QUOTED PASSAGE:
:::
Like the ruin, the vanitas object speaks to the “transitory splendor” of human civilization and the relentless fragmentation of history. For Benjamin, the image of the fossil signifies the naturalization of history, materially marking “the survival of past history within the present, expressing with palpable clarity what the discarded fetish becomes, so hollowed out of life that only the imprint of the material shell remains.”4 Indeed, in Latin the meaning for vanitas encompasses emptiness and falsity. Here, in Stewart’s elaborate staging, the ruin becomes tomb. In the absence of real corporeal remains, we are left surrounded by the dry husks of things, mere copies replicated ad infinitum.

Penelope Stewart, Vanitas (installation detail), 2014.
Penelope Stewart, Vanitas (installation detail), 2014.Photo: Toni Hafkenscheid.

HIVE

As much as Stewart’s structure may be read as a temple, a ruin and a mausoleum, it is likewise a hive. If the image of the former underscores the caveats of modernity, the image of the hive has long been a symbol of industriousness, idealized social labour and collective consciousness. For some time, Stewart has employed the beehive metaphor to engage the history of modernist philosophy, architecture and utopian paradigms surrounding socially “responsible” design. Drawing on the practices and ideologies of leading modernist architects such as Le Corbusier, Antoni Gaudí, and Ludwig Mies van der Rohe, who sought inspiration from apian architecture and the perceived social harmony of the hive, Stewart has built an impressive practice of creating site-specific sensory architectures.5 These works successfully counter Modernism’s masculine, rationalist and formally austere approach to social design with structures that incorporate decidedly more feminine and theatrically baroque elements, mediating the ordered civilizing impulse of culture against the perceived wildness and changeability of nature.
:::
GIVEN INFORMATION:
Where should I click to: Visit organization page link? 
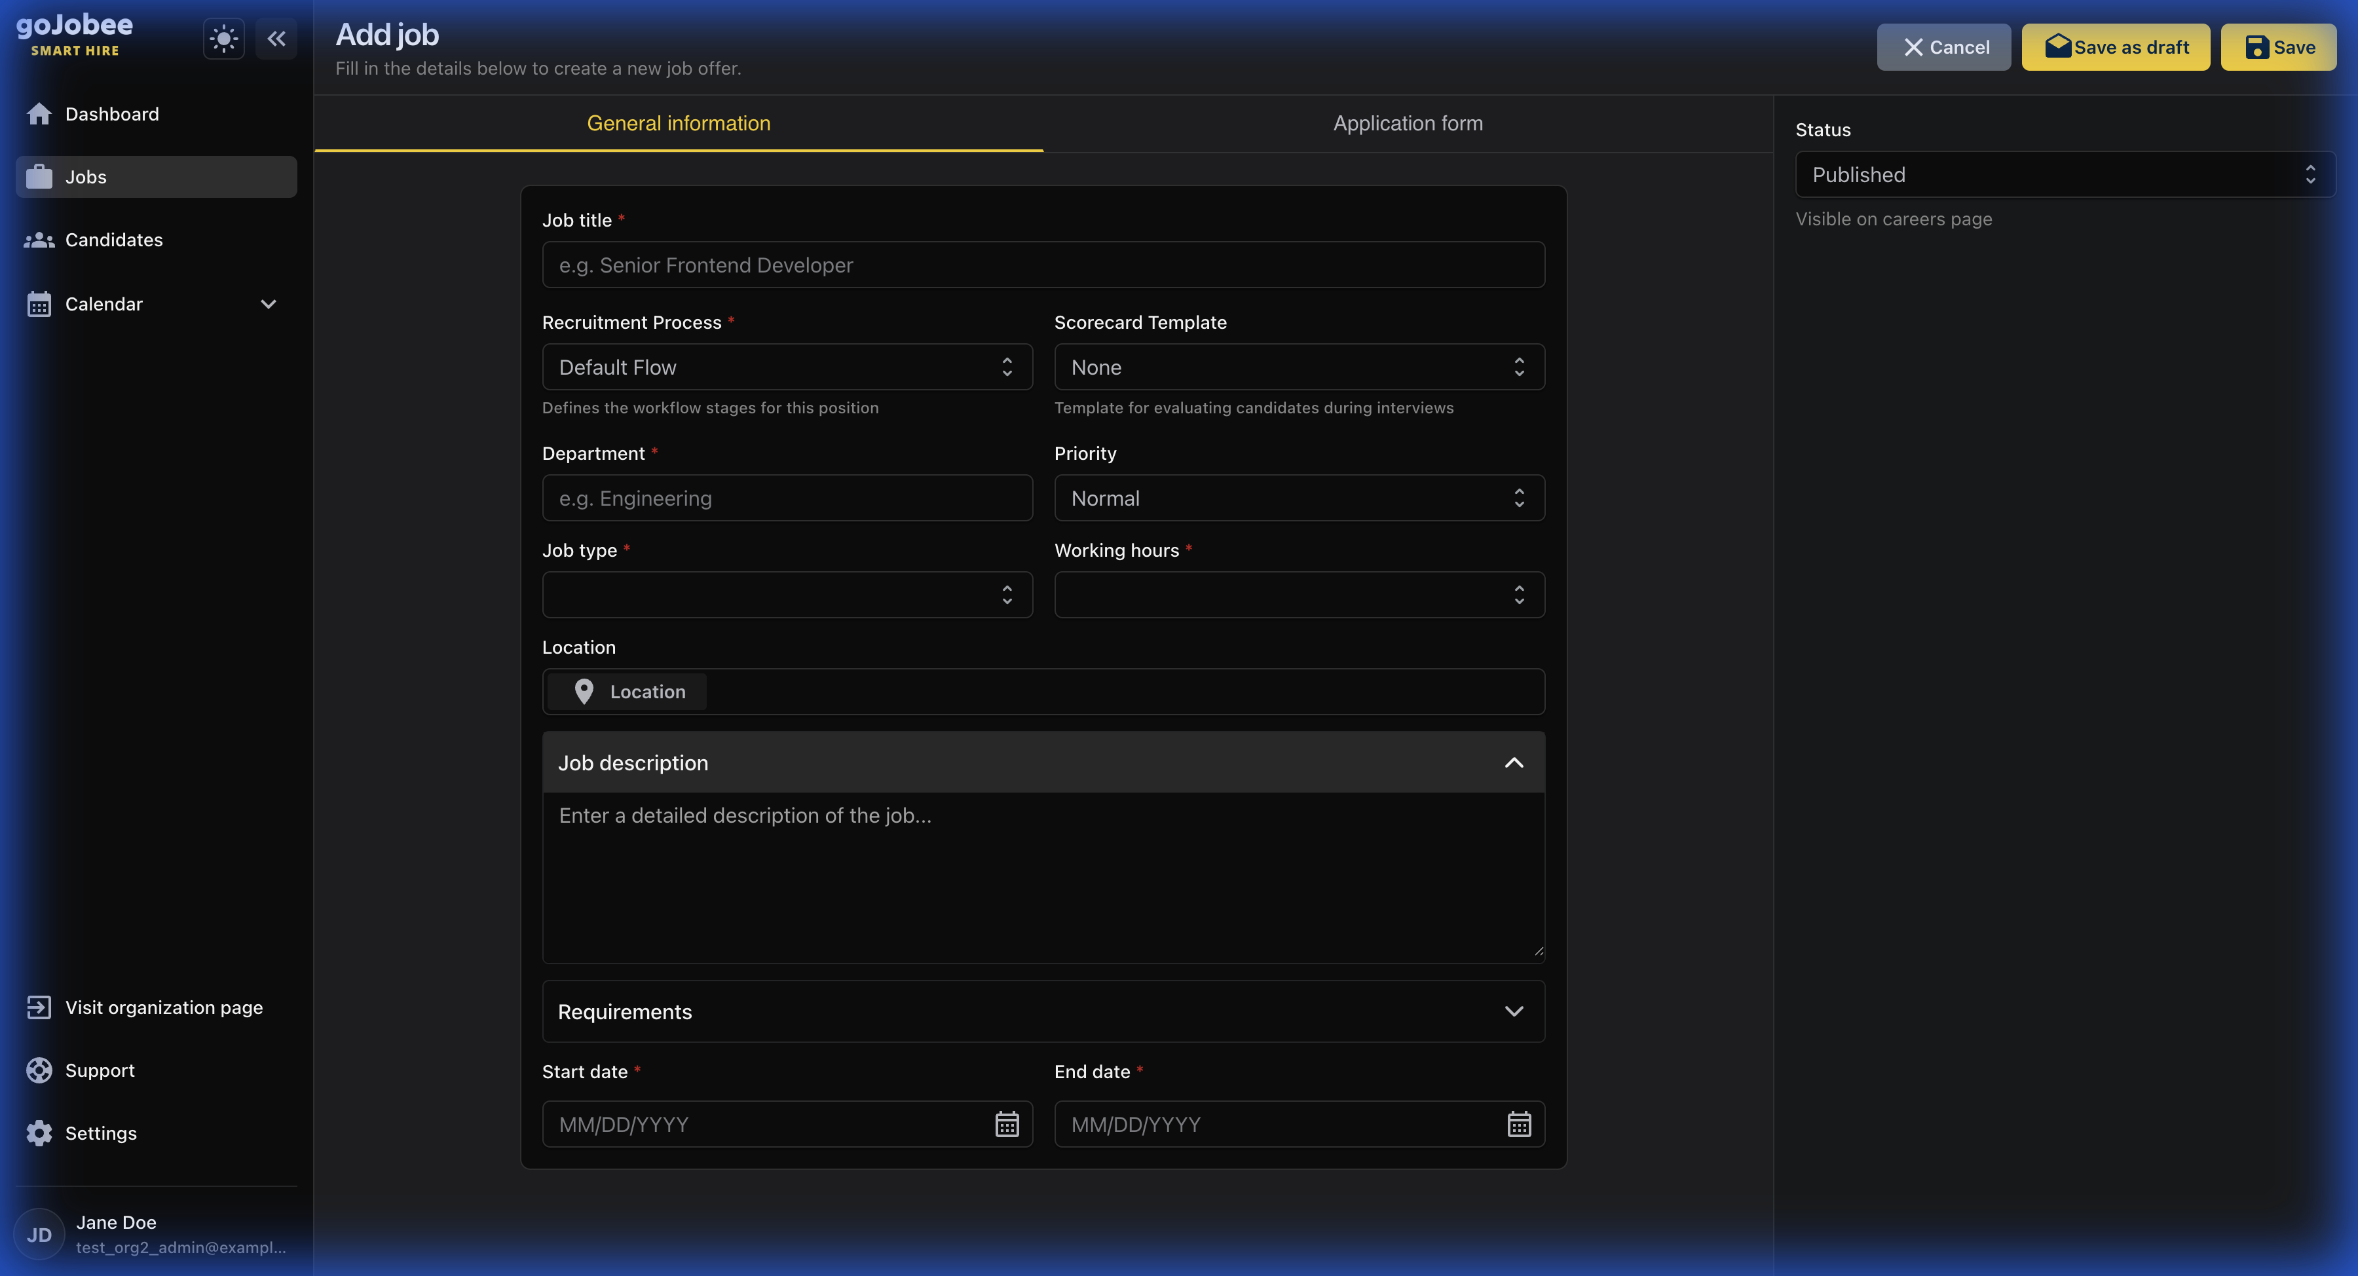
:::
DIRECTIVE 1: Reproduce the passage of the text on Stewart's installation from "Like the ruin, the vanitas object" to "replicated ad infinitum.".
DIRECTIVE 2: Name every modernist architect mentioned in the text on Stewart's installation.

FINAL RESULT 1:
Like the ruin, the vanitas object speaks to the “transitory splendor” of human civilization and the relentless fragmentation of history. For Benjamin, the image of the fossil signifies the naturalization of history, materially marking “the survival of past history within the present, expressing with palpable clarity what the discarded fetish becomes, so hollowed out of life that only the imprint of the material shell remains.”4 Indeed, in Latin the meaning for vanitas encompasses emptiness and falsity. Here, in Stewart’s elaborate staging, the ruin becomes tomb. In the absence of real corporeal remains, we are left surrounded by the dry husks of things, mere copies replicated ad infinitum.

FINAL RESULT 2: Le Corbusier, Antoni Gaudí, Ludwig Mies van der Rohe